**BRIEF**
Please, starting at the line that contains "You are a GUI", reproduce every line exactly until the records run out, skipping all pictures.

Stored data

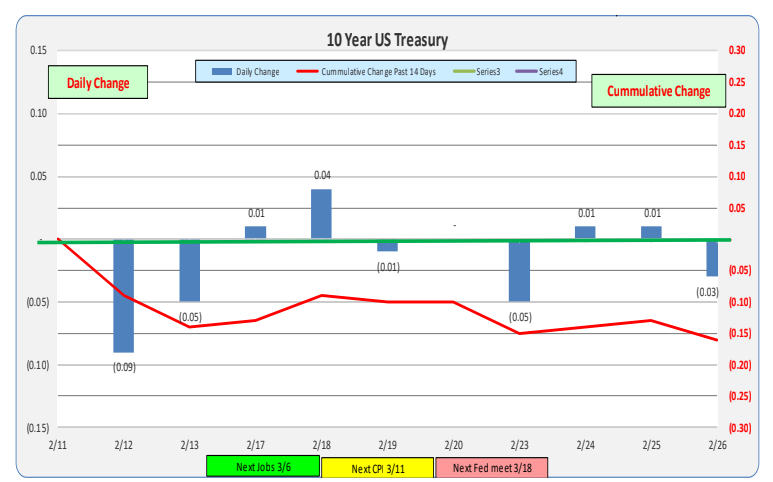
Task: Select the 0.04 data label above 2/18
Action: tap(322, 176)
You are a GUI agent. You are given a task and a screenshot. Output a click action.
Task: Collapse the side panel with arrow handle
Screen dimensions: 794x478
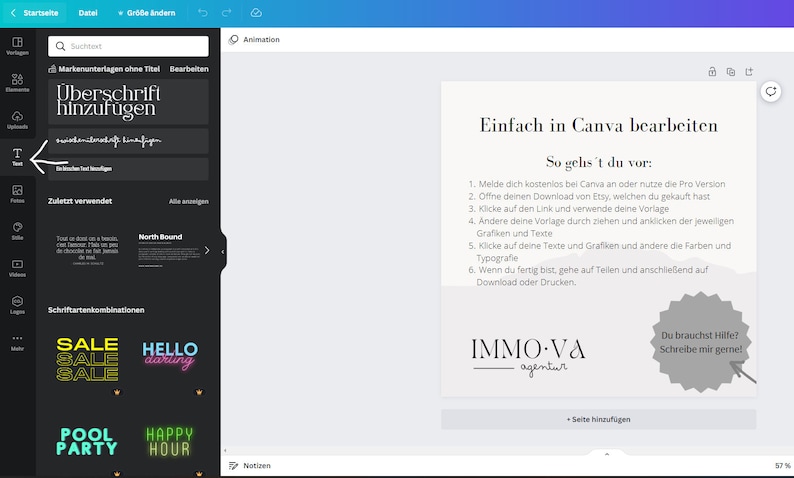223,252
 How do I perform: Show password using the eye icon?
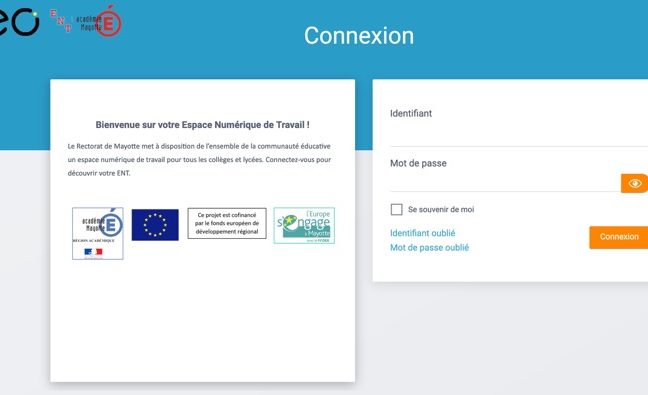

**REPLY TO THE TASK**
You are a GUI agent. You are given a task and a screenshot. Output a click action.
Task: Collapse the side panel with arrow handle
Screen dimensions: 794x478
223,252
 How do I perform: Show password using the eye icon?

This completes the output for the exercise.